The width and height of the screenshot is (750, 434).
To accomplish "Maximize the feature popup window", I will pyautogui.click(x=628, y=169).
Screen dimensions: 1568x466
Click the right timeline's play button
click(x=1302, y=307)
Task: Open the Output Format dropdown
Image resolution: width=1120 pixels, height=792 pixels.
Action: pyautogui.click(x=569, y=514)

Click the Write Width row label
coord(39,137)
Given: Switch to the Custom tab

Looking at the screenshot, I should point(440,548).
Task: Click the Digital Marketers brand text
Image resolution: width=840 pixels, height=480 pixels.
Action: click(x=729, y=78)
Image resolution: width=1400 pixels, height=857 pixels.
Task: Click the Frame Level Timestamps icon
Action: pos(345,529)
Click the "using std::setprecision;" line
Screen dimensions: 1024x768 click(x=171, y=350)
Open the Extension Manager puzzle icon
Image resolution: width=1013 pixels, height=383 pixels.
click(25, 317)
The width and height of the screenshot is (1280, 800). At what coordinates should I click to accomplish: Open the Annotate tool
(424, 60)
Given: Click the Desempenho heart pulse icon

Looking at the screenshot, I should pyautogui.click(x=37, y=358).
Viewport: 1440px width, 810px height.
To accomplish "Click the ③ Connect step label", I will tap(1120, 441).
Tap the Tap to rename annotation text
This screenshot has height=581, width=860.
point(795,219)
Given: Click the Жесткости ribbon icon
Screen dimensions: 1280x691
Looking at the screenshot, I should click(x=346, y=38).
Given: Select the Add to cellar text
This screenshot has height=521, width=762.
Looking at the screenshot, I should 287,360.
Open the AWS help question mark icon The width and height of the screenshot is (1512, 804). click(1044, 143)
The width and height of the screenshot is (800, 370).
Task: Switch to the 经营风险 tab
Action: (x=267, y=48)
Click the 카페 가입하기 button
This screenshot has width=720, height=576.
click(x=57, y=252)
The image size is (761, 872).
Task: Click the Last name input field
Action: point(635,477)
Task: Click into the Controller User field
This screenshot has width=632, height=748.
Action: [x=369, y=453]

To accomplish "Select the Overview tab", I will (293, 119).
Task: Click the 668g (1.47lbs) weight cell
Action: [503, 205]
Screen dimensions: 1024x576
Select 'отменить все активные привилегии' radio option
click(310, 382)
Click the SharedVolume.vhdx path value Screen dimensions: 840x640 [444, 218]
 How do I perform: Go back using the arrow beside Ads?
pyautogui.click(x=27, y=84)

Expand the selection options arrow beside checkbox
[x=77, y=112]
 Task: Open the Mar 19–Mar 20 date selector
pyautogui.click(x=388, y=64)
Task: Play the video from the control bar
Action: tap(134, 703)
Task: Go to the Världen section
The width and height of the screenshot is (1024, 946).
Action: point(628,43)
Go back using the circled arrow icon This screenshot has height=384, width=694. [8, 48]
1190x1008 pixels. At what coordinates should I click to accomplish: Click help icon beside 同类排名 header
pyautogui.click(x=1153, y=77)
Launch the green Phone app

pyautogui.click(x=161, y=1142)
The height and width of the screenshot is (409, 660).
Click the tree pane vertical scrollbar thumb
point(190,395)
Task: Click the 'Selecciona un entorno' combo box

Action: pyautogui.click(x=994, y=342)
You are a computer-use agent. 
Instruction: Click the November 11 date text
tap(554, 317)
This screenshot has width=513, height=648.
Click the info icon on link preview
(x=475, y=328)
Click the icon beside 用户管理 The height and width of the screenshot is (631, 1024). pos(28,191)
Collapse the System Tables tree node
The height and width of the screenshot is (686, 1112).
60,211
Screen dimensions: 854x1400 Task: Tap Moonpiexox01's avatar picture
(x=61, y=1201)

-=-=-

• [Exercise directions]:
In full and without alteration, return every line above.

• [Task answer]:
The width and height of the screenshot is (750, 434).
To accomplish "Maximize the feature popup window", I will pyautogui.click(x=628, y=169).
Screen dimensions: 1568x466
Click the right timeline's play button
click(x=1302, y=307)
Task: Open the Output Format dropdown
Image resolution: width=1120 pixels, height=792 pixels.
Action: pyautogui.click(x=569, y=514)

Click the Write Width row label
coord(39,137)
Given: Switch to the Custom tab

Looking at the screenshot, I should point(440,548).
Task: Click the Digital Marketers brand text
Image resolution: width=840 pixels, height=480 pixels.
Action: click(x=729, y=78)
Image resolution: width=1400 pixels, height=857 pixels.
Task: Click the Frame Level Timestamps icon
Action: pos(345,529)
Click the "using std::setprecision;" line
Screen dimensions: 1024x768 click(x=171, y=350)
Open the Extension Manager puzzle icon
Image resolution: width=1013 pixels, height=383 pixels.
click(25, 317)
The width and height of the screenshot is (1280, 800). At what coordinates should I click to accomplish: Open the Annotate tool
(424, 60)
Given: Click the Desempenho heart pulse icon

Looking at the screenshot, I should pyautogui.click(x=37, y=358).
Viewport: 1440px width, 810px height.
To accomplish "Click the ③ Connect step label", I will tap(1120, 441).
Tap the Tap to rename annotation text
This screenshot has height=581, width=860.
point(795,219)
Given: Click the Жесткости ribbon icon
Screen dimensions: 1280x691
Looking at the screenshot, I should click(x=346, y=38).
Given: Select the Add to cellar text
This screenshot has height=521, width=762.
Looking at the screenshot, I should 287,360.
Open the AWS help question mark icon The width and height of the screenshot is (1512, 804). click(1044, 143)
The width and height of the screenshot is (800, 370).
Task: Switch to the 经营风险 tab
Action: (x=267, y=48)
Click the 카페 가입하기 button
This screenshot has width=720, height=576.
click(x=57, y=252)
The image size is (761, 872).
Task: Click the Last name input field
Action: point(635,477)
Task: Click into the Controller User field
This screenshot has width=632, height=748.
Action: [x=369, y=453]

To accomplish "Select the Overview tab", I will (293, 119).
Task: Click the 668g (1.47lbs) weight cell
Action: [503, 205]
Screen dimensions: 1024x576
Select 'отменить все активные привилегии' radio option
click(310, 382)
Click the SharedVolume.vhdx path value Screen dimensions: 840x640 [444, 218]
 How do I perform: Go back using the arrow beside Ads?
pyautogui.click(x=27, y=84)

Expand the selection options arrow beside checkbox
[x=77, y=112]
 Task: Open the Mar 19–Mar 20 date selector
pyautogui.click(x=388, y=64)
Task: Play the video from the control bar
Action: tap(134, 703)
Task: Go to the Världen section
The width and height of the screenshot is (1024, 946).
Action: point(628,43)
Go back using the circled arrow icon This screenshot has height=384, width=694. [8, 48]
1190x1008 pixels. At what coordinates should I click to accomplish: Click help icon beside 同类排名 header
pyautogui.click(x=1153, y=77)
Launch the green Phone app

pyautogui.click(x=161, y=1142)
The height and width of the screenshot is (409, 660).
Click the tree pane vertical scrollbar thumb
point(190,395)
Task: Click the 'Selecciona un entorno' combo box

Action: pyautogui.click(x=994, y=342)
You are a computer-use agent. 
Instruction: Click the November 11 date text
tap(554, 317)
This screenshot has width=513, height=648.
Click the info icon on link preview
(x=475, y=328)
Click the icon beside 用户管理 The height and width of the screenshot is (631, 1024). pos(28,191)
Collapse the System Tables tree node
The height and width of the screenshot is (686, 1112).
60,211
Screen dimensions: 854x1400 Task: Tap Moonpiexox01's avatar picture
(x=61, y=1201)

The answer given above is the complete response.